YOUR OBJECTIVE> Word for word, copy the records that follow.

AVAILABLE RECORDS>
──────────────────────────────
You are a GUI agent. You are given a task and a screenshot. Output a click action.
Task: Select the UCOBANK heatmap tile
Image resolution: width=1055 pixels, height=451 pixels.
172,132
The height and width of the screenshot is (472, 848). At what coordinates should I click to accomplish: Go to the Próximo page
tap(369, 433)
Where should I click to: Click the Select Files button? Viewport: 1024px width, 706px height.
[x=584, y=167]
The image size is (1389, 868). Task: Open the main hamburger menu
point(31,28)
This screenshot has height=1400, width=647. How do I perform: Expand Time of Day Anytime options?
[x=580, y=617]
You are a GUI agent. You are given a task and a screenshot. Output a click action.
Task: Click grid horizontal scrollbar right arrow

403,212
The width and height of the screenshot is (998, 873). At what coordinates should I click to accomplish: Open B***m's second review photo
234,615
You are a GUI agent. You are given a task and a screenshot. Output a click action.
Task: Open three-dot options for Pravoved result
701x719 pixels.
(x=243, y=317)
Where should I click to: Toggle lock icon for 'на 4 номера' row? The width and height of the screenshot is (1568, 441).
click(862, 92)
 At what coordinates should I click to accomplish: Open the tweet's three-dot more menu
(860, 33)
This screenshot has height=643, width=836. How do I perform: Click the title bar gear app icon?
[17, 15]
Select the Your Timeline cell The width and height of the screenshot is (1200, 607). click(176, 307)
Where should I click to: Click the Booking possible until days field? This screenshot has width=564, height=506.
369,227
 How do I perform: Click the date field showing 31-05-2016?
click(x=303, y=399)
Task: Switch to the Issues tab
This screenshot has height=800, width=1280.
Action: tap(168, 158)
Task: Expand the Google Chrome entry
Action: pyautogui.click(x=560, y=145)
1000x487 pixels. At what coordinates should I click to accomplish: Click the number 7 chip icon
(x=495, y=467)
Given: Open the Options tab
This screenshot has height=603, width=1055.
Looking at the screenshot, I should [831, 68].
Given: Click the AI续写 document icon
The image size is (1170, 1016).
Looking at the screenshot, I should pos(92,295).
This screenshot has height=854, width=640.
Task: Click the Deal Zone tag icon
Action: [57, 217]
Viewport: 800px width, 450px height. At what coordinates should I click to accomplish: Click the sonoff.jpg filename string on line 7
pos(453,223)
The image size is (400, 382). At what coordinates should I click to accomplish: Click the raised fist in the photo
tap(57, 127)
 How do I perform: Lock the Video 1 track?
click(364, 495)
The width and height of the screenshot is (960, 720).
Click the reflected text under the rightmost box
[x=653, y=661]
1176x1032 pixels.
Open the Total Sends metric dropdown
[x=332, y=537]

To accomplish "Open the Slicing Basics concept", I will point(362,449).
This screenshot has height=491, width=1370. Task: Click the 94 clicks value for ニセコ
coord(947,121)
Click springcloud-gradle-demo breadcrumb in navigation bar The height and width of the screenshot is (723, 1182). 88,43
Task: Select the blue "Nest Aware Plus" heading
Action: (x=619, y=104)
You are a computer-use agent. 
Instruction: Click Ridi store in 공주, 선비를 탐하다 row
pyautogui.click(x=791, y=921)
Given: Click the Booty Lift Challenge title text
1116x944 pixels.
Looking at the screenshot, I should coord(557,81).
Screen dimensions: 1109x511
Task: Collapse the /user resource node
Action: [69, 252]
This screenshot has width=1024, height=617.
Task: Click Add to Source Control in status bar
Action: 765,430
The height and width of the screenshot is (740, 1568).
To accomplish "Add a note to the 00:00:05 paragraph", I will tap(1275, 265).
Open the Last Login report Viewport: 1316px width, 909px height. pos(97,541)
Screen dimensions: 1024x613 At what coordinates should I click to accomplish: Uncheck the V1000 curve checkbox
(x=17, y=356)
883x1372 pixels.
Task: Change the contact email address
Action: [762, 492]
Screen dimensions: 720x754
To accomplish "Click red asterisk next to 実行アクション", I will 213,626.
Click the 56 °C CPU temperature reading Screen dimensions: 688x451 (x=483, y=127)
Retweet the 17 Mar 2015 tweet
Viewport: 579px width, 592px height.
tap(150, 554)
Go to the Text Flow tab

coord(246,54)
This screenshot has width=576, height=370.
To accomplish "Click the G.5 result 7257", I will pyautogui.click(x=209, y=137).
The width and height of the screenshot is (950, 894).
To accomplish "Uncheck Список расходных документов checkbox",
──────────────────────────────
SOLUTION TO THIS TASK>
You are a GUI agent. You are given a task and a screenshot. Output a click action.
Task: Select the UCOBANK heatmap tile
Image resolution: width=1055 pixels, height=451 pixels.
172,132
The height and width of the screenshot is (472, 848). At what coordinates should I click to accomplish: Go to the Próximo page
tap(369, 433)
Where should I click to: Click the Select Files button? Viewport: 1024px width, 706px height.
[x=584, y=167]
The image size is (1389, 868). Task: Open the main hamburger menu
point(31,28)
This screenshot has height=1400, width=647. How do I perform: Expand Time of Day Anytime options?
[x=580, y=617]
You are a GUI agent. You are given a task and a screenshot. Output a click action.
Task: Click grid horizontal scrollbar right arrow

403,212
The width and height of the screenshot is (998, 873). At what coordinates should I click to accomplish: Open B***m's second review photo
234,615
You are a GUI agent. You are given a task and a screenshot. Output a click action.
Task: Open three-dot options for Pravoved result
701x719 pixels.
(x=243, y=317)
Where should I click to: Toggle lock icon for 'на 4 номера' row? The width and height of the screenshot is (1568, 441).
click(862, 92)
 At what coordinates should I click to accomplish: Open the tweet's three-dot more menu
(860, 33)
This screenshot has height=643, width=836. How do I perform: Click the title bar gear app icon?
[17, 15]
Select the Your Timeline cell The width and height of the screenshot is (1200, 607). click(176, 307)
Where should I click to: Click the Booking possible until days field? This screenshot has width=564, height=506.
369,227
 How do I perform: Click the date field showing 31-05-2016?
click(x=303, y=399)
Task: Switch to the Issues tab
This screenshot has height=800, width=1280.
Action: tap(168, 158)
Task: Expand the Google Chrome entry
Action: pyautogui.click(x=560, y=145)
1000x487 pixels. At what coordinates should I click to accomplish: Click the number 7 chip icon
(x=495, y=467)
Given: Open the Options tab
This screenshot has height=603, width=1055.
Looking at the screenshot, I should [831, 68].
Given: Click the AI续写 document icon
The image size is (1170, 1016).
Looking at the screenshot, I should pos(92,295).
This screenshot has height=854, width=640.
Task: Click the Deal Zone tag icon
Action: [57, 217]
Viewport: 800px width, 450px height. At what coordinates should I click to accomplish: Click the sonoff.jpg filename string on line 7
pos(453,223)
The image size is (400, 382). At what coordinates should I click to accomplish: Click the raised fist in the photo
tap(57, 127)
 How do I perform: Lock the Video 1 track?
click(364, 495)
The width and height of the screenshot is (960, 720).
Click the reflected text under the rightmost box
[x=653, y=661]
1176x1032 pixels.
Open the Total Sends metric dropdown
[x=332, y=537]

To accomplish "Open the Slicing Basics concept", I will point(362,449).
This screenshot has height=491, width=1370. Task: Click the 94 clicks value for ニセコ
coord(947,121)
Click springcloud-gradle-demo breadcrumb in navigation bar The height and width of the screenshot is (723, 1182). 88,43
Task: Select the blue "Nest Aware Plus" heading
Action: (x=619, y=104)
You are a computer-use agent. 
Instruction: Click Ridi store in 공주, 선비를 탐하다 row
pyautogui.click(x=791, y=921)
Given: Click the Booty Lift Challenge title text
1116x944 pixels.
Looking at the screenshot, I should coord(557,81).
Screen dimensions: 1109x511
Task: Collapse the /user resource node
Action: [69, 252]
This screenshot has width=1024, height=617.
Task: Click Add to Source Control in status bar
Action: 765,430
The height and width of the screenshot is (740, 1568).
To accomplish "Add a note to the 00:00:05 paragraph", I will tap(1275, 265).
Open the Last Login report Viewport: 1316px width, 909px height. pos(97,541)
Screen dimensions: 1024x613 At what coordinates should I click to accomplish: Uncheck the V1000 curve checkbox
(x=17, y=356)
883x1372 pixels.
Task: Change the contact email address
Action: [762, 492]
Screen dimensions: 720x754
To accomplish "Click red asterisk next to 実行アクション", I will 213,626.
Click the 56 °C CPU temperature reading Screen dimensions: 688x451 (x=483, y=127)
Retweet the 17 Mar 2015 tweet
Viewport: 579px width, 592px height.
tap(150, 554)
Go to the Text Flow tab

coord(246,54)
This screenshot has width=576, height=370.
To accomplish "Click the G.5 result 7257", I will pyautogui.click(x=209, y=137).
The width and height of the screenshot is (950, 894).
To accomplish "Uncheck Список расходных документов checkbox",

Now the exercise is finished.